Once I was happy!
But then! Things begin to settle in ,for me. After the split/break up of my (half) sister. then the dust began to set in ,and I found myself alone. Only my oldest son coming by two times a month. That was it.
Before then! The conversion from being with either the three stooges? Or the death squad?
And then! All Because of my wife! And our youngest “Gender bender” son. I got the boot. Guys/husband’s! How would you like it if? Your gf/wife! All because! You did not conform and comply with what she! Wanted? And she gave you the boot? This is what happened to me!

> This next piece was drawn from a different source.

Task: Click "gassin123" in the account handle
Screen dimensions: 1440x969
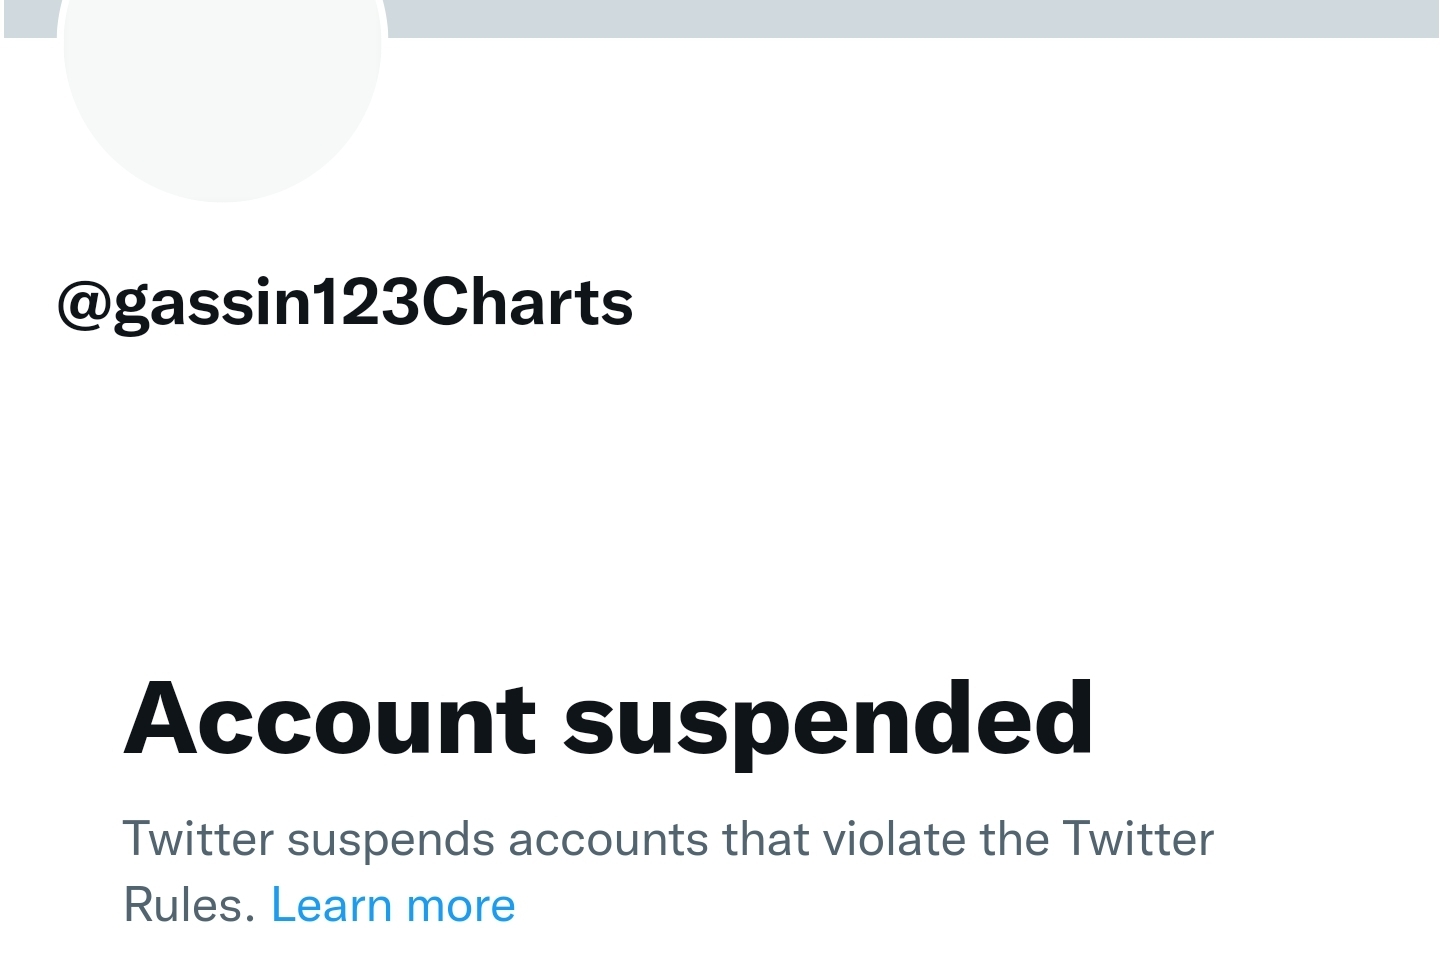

After having someone who does not care about anything/everything in the world but herself. Ignoring bills, not making sure her family is taken care of and then some. Putting herself and her family through absolute “HELL” because! That is the way she wants it.
Anyway! When I did get the boot! The conversion was very hard. But! I did make it. With the assistance of my “HALF” sister. She was there when I least expected it.
After the break up!
Things began to settle in. The feeling of rediscovered freedom as gone, the sense of feeling well slowly went away And other things.
Then! One night. I prayed the sinner’s prayer. And the Lord answered me.
Things are slowly changing for me.I’m so not lonely as much as I did before. But! Now and then! It comes and goes. TY! LORD!
Even with SSI. It still does not help at all.
Not being able to go places (not bars!) and do things. But then again! What is the difference?